United States District Court, D. Kansas

April 3, 2015

LEONA FELDT, Plaintiff,
KAN-DU CONSTRUCTION CORP., et al., Defendants.


MONTI L. BELOT, District Judge.

This case comes before the court on the following motions:

1) Defendant Heritage Homes' motion to vacate the judgment or, in the alternative, for a new trial (Doc. 191), plaintiff's response (Doc. 201) and Heritage Homes' reply (Doc. 204);

2) Defendants Kan-Du Construction and Marty Falconburg's motion for remittitur (Doc. 197), plaintiff's response (Doc. 203) and defendants' reply (Doc. 205);

3) Plaintiff's motion for attorney's fees (Doc. 195), defendants' responses (Docs. 198, 200); and

4) Plaintiff's motion for a new trial (Doc. 202), defendants' responses (Docs. 206, 207) and plaintiff's reply (Doc. 213).

I. Facts and Procedural History

Defendant Heritage Homes (Heritage) builds modular homes in Nebraska. The homes are then sold to distributors which, in turn, enter into a sales contract with the home buyer. Heritage delivers to the buyer's home site and the distributor completes the home by performing the site work. Site work consists of constructing the foundation, garage and porch, and installing siding.

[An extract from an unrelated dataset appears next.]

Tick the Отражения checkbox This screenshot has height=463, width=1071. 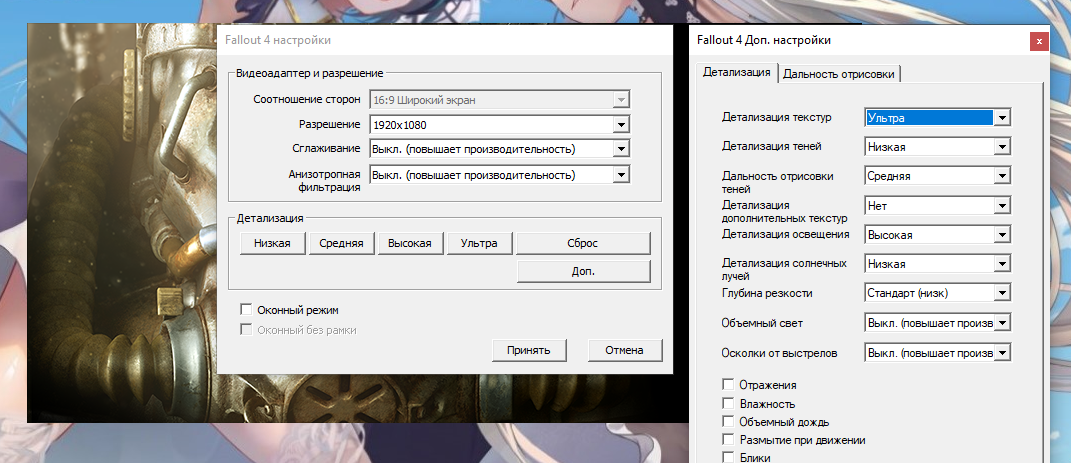727,385
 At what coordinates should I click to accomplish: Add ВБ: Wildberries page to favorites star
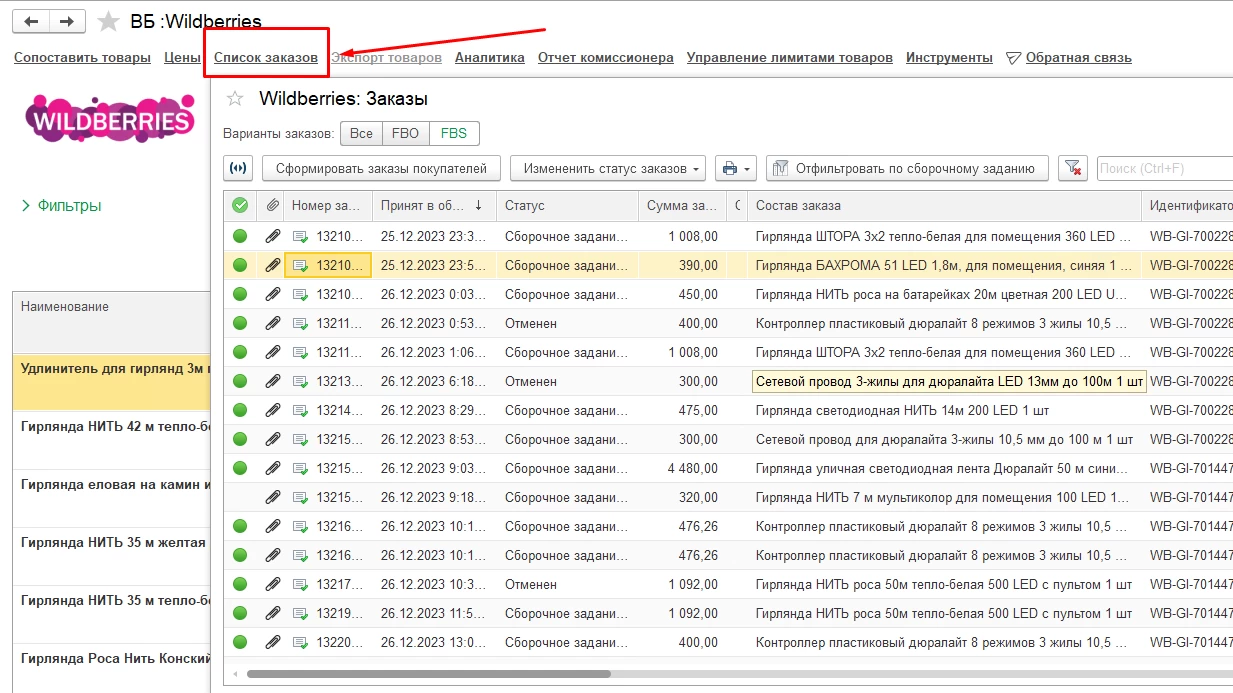coord(108,21)
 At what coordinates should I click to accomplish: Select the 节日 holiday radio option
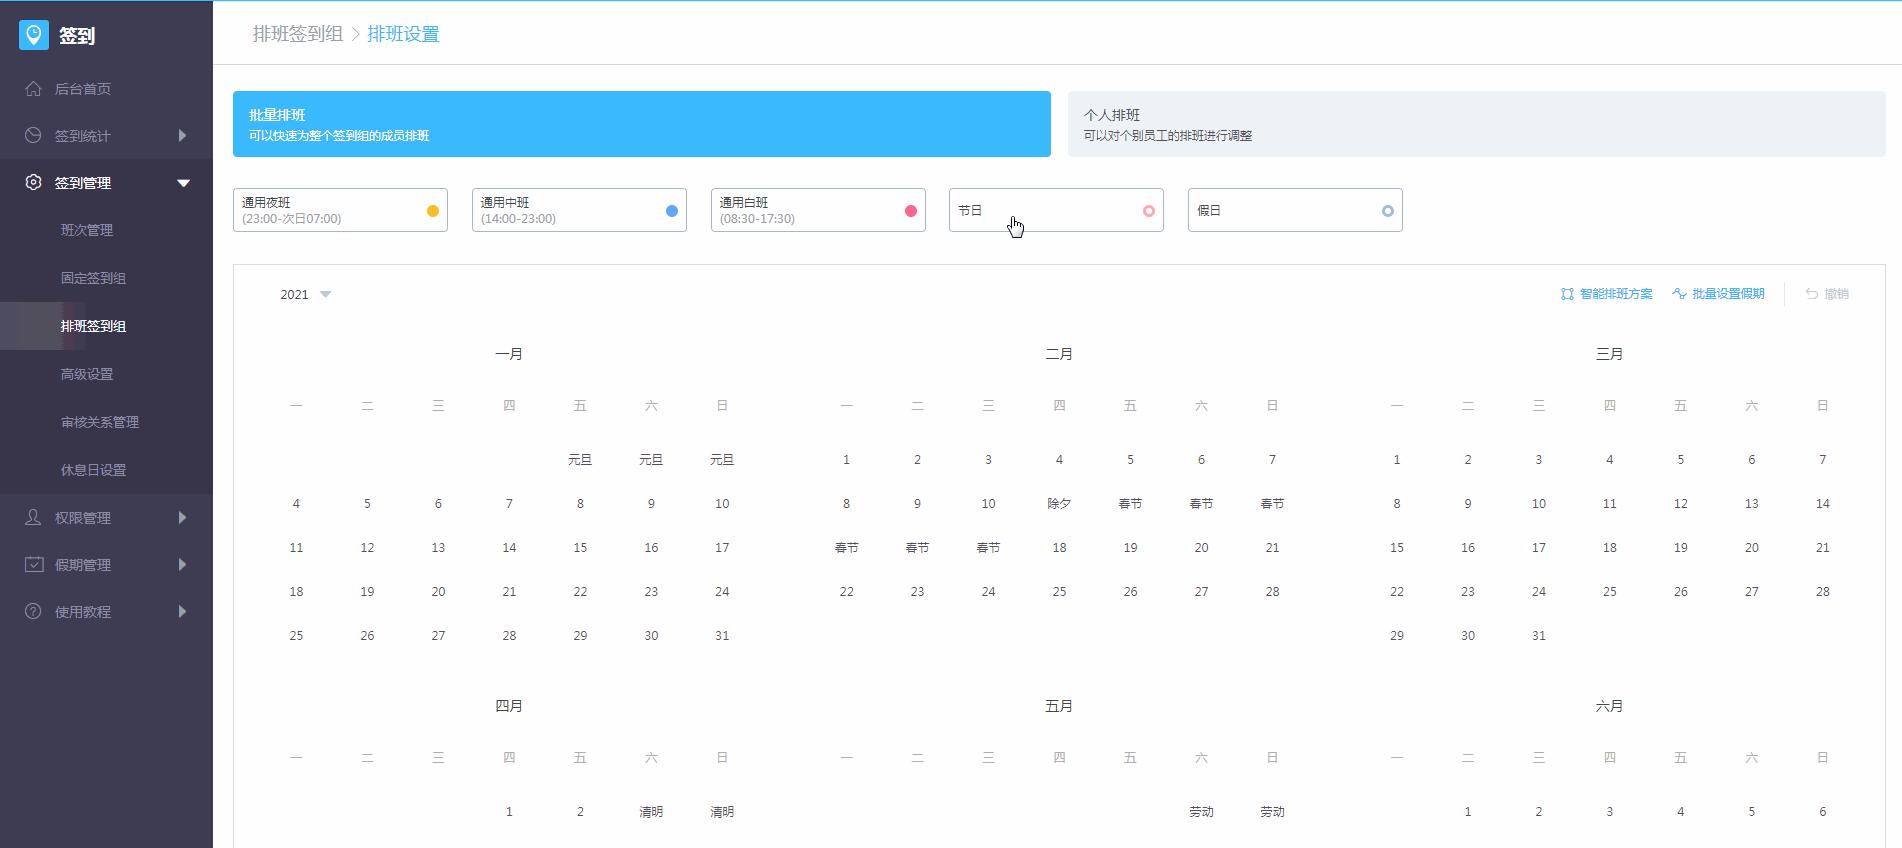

In November 2010, Justin Lockhart, a sales representative for Heritage, met with defendant Marty Falconburg to discuss the possibility of defendant Kan-Du Construction (Kan-Du), a company owned by Falconburg, entering into a distributor agreement with Heritage. Falconburg had several years of construction experience but had not built a traditional or modular home. On January 26, 2011, Kan-Du entered into a distribution agreement with Heritage. The agreement states that Kan-Du is an independent contractor and that Kan-Du is not Heritage's agent.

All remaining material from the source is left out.